Dennis Peron, an activist who was among the first people to argue for the benefits of marijuana for AIDS patients and helped legalize medical pot in California, died Jan. 27 at a hospital in San Francisco. He was 72.
He had lung cancer, the San Francisco Chronicle reported.
Mr. Peron was a driving force behind a San Francisco ordinance allowing medical marijuana — a move that later aided the 1996 passage of Proposition 215 that legalized medical use in the entire state.
He argued for the benefits of medicinal marijuana for AIDS patients as the health crisis overtook San Francisco. The Chronicle said the epidemic took his partner, Jonathan West, in 1990.
Last year, a member of San Francisco’s Board of Supervisors called him “the father of medical marijuana” at an event honoring him last year.
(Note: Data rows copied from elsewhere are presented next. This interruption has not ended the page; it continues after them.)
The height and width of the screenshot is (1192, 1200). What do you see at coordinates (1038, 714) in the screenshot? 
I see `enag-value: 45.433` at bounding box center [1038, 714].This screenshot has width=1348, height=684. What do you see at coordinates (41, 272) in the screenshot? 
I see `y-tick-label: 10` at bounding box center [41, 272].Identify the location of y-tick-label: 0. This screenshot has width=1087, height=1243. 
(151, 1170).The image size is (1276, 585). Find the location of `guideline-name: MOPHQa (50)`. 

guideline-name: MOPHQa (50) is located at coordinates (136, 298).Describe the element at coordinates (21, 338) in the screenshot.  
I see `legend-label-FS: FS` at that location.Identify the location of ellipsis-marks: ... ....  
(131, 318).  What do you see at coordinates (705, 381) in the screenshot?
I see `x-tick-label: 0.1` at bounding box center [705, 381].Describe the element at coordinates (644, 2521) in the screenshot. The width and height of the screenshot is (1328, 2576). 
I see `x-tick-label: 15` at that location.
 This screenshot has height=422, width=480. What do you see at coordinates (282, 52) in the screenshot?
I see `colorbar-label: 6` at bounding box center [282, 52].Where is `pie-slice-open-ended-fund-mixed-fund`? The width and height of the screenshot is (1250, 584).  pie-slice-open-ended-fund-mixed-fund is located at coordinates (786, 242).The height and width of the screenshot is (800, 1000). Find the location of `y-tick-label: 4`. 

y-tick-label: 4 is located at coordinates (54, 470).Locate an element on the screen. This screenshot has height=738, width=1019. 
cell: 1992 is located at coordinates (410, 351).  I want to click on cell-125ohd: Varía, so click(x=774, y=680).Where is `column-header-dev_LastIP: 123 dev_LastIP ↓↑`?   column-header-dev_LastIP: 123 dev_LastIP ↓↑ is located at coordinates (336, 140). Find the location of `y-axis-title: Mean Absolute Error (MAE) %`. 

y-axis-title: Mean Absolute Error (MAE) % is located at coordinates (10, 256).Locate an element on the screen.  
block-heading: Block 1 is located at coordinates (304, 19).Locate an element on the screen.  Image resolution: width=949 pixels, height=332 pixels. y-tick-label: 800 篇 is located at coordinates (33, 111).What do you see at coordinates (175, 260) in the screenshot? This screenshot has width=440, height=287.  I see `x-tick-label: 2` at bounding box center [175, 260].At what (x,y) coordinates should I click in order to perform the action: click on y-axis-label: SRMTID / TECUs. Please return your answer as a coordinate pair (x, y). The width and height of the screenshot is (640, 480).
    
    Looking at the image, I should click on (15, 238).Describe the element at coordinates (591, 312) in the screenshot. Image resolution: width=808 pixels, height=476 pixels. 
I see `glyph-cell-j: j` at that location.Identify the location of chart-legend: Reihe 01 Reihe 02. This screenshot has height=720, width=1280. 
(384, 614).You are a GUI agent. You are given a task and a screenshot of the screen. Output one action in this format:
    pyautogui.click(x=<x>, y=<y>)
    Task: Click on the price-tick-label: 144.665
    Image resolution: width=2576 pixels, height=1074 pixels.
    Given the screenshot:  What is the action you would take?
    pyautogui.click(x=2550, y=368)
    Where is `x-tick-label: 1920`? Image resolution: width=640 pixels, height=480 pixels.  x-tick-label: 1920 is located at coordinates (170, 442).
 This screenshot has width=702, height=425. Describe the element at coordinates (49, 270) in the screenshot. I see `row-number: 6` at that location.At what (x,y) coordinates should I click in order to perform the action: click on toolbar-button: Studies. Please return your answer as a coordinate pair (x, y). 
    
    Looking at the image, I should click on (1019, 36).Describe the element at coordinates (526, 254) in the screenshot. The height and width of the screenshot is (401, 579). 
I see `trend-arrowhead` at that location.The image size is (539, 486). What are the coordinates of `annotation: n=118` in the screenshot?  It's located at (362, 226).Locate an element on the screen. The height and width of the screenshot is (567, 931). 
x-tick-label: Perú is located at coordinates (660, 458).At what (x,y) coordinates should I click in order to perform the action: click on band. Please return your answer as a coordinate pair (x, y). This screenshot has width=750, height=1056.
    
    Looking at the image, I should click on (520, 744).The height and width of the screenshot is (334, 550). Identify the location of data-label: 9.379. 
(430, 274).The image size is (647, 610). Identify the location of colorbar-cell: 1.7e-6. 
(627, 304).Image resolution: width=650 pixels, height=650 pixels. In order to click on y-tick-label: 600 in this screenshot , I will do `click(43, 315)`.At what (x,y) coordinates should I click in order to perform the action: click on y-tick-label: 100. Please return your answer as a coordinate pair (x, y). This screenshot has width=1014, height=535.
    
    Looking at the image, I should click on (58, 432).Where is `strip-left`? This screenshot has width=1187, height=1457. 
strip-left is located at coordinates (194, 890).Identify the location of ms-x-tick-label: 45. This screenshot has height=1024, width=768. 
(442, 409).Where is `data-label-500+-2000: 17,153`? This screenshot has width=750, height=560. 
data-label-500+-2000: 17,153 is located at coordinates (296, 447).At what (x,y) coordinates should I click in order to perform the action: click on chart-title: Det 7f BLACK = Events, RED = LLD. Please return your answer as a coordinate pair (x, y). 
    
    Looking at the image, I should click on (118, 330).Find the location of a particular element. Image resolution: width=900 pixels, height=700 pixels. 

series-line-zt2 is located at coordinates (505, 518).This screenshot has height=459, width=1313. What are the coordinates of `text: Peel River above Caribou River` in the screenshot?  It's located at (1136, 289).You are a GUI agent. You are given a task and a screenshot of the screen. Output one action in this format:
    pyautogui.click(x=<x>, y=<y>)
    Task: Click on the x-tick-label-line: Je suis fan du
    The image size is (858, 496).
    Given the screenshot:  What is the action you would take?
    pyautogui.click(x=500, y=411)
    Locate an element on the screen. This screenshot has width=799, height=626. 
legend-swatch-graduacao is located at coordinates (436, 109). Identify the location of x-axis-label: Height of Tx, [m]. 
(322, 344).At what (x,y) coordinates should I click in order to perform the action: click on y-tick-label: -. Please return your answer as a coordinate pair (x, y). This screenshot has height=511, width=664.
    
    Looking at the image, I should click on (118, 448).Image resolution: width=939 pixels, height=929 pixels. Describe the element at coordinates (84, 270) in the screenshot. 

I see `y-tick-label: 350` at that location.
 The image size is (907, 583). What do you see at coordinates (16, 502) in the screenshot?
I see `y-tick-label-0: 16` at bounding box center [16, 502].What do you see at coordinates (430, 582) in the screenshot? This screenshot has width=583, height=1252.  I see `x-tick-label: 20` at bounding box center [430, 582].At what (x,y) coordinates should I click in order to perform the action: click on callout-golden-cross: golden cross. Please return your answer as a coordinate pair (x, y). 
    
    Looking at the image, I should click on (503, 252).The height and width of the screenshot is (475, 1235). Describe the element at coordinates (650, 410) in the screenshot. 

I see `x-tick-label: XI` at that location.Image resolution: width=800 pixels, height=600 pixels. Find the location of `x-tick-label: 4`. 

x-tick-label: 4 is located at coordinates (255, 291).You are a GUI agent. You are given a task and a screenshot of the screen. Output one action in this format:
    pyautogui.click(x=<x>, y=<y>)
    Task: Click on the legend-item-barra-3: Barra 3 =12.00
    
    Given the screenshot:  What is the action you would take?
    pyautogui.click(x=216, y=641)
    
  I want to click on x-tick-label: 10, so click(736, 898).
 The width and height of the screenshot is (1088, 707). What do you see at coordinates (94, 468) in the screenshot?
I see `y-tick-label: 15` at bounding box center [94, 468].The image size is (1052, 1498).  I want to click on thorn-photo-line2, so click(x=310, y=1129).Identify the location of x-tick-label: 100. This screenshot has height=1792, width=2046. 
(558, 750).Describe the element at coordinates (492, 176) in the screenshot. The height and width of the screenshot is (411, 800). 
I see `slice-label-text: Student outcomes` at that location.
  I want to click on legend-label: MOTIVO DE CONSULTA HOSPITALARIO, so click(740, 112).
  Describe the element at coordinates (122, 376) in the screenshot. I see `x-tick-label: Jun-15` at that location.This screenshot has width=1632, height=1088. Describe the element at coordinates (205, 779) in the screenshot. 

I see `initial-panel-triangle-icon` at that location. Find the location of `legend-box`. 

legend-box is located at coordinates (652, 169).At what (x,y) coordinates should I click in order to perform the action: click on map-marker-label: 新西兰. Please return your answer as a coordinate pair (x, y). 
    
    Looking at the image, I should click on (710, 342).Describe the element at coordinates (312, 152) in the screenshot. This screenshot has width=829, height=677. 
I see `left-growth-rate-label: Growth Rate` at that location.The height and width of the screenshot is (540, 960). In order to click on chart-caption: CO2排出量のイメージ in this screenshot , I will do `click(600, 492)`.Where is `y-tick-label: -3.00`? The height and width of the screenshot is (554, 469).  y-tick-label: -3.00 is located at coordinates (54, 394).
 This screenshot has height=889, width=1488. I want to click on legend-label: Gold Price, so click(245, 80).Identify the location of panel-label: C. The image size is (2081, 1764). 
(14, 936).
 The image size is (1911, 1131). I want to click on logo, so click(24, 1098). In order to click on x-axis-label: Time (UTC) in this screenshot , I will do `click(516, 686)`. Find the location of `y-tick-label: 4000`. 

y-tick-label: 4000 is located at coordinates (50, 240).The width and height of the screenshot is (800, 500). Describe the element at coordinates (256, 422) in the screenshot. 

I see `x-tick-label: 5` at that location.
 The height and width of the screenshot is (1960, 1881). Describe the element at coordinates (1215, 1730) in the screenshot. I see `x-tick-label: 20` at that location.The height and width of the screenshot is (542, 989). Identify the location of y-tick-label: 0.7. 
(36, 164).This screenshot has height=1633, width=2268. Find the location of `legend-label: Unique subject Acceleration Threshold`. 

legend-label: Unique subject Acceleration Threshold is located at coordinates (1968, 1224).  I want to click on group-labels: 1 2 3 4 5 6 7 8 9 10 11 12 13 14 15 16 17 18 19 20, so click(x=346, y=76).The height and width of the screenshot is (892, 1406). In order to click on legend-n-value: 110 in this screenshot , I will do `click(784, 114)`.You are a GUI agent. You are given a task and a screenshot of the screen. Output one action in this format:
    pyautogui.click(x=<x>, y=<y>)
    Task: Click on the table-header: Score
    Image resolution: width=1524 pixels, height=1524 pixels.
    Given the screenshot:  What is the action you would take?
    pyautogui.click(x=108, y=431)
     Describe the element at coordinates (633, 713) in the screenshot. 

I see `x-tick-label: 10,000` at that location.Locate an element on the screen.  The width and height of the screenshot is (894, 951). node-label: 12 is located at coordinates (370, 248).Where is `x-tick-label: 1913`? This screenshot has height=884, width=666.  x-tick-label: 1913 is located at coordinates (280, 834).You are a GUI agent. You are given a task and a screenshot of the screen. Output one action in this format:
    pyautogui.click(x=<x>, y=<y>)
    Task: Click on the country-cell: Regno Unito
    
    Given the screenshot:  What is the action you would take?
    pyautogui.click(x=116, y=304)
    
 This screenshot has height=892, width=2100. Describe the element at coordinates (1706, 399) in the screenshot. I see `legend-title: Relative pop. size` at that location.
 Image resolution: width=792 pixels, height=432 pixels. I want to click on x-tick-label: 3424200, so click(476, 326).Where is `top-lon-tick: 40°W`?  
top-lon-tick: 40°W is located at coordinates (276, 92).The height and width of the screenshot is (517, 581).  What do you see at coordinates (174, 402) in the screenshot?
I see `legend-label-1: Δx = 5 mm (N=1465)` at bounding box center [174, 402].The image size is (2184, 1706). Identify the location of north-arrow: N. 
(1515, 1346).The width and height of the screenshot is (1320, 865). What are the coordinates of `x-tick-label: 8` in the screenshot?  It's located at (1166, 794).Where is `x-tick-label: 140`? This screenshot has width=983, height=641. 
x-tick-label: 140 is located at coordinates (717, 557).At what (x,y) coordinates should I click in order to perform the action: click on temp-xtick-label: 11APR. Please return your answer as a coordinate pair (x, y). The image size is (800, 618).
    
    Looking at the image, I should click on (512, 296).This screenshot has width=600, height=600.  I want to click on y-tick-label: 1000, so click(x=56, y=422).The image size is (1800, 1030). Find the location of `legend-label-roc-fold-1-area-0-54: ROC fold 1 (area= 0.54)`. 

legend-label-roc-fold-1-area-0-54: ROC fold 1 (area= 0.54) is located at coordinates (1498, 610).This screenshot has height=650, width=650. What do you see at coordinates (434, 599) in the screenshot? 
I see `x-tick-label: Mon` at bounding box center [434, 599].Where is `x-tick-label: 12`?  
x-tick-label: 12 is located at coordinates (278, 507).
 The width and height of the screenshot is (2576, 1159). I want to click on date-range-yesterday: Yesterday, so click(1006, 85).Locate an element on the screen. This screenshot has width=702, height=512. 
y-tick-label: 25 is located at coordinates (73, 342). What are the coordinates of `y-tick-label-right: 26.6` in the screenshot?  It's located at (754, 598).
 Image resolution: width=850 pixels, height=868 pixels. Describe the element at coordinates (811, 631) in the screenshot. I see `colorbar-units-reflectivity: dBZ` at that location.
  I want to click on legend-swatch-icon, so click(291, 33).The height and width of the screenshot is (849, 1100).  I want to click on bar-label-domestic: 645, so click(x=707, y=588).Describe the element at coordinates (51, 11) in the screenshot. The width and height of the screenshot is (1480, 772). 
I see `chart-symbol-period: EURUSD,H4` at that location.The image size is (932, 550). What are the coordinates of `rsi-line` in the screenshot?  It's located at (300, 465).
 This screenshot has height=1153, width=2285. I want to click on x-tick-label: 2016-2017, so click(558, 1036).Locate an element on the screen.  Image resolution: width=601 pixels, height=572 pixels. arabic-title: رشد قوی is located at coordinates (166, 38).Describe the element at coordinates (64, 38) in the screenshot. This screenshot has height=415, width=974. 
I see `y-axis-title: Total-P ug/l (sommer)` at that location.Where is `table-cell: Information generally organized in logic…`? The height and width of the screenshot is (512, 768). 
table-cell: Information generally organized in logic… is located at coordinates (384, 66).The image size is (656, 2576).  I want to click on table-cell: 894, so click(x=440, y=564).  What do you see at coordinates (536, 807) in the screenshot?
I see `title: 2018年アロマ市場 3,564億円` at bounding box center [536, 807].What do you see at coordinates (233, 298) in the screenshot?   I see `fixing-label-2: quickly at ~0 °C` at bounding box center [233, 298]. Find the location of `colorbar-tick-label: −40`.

“I came to San Francisco to find love and to change the world,” Mr. Peron said in reply. “I found love, only to lose him through AIDS. We changed the world.”
A Vietnam War veteran, Mr. Peron spent some of his last years on a farm in Lake County, Calif., growing and giving away medical marijuana.
Born in the Bronx on April 8, 1945, and raised on Long Island, he called himself in his published memoir a “gay kid from Long Island who joined the Air Force to get away from home.”
After his discharge, he moved to a commune in San Francisco where he befriended Supervisor Harvey Milk and began selling marijuana.
In 1991, Mr. Peron founded the first public cannabis dispensary in the country during the height of the U.S. drug war.
He and a friend distributed pot to AIDS patients, got busted several times and was shot in the leg by a police officer, the newspaper said.
The pot club served 9,000 clients before it was closed by a judge.
“The city and the country has lost a cannabis leader who lived life on the edge,” Terrance Alan, a member of the city’s Cannabis Commission, told the Chronicle, “He lived his whole life on the edge, and that’s what allowed us to lead in cannabis.”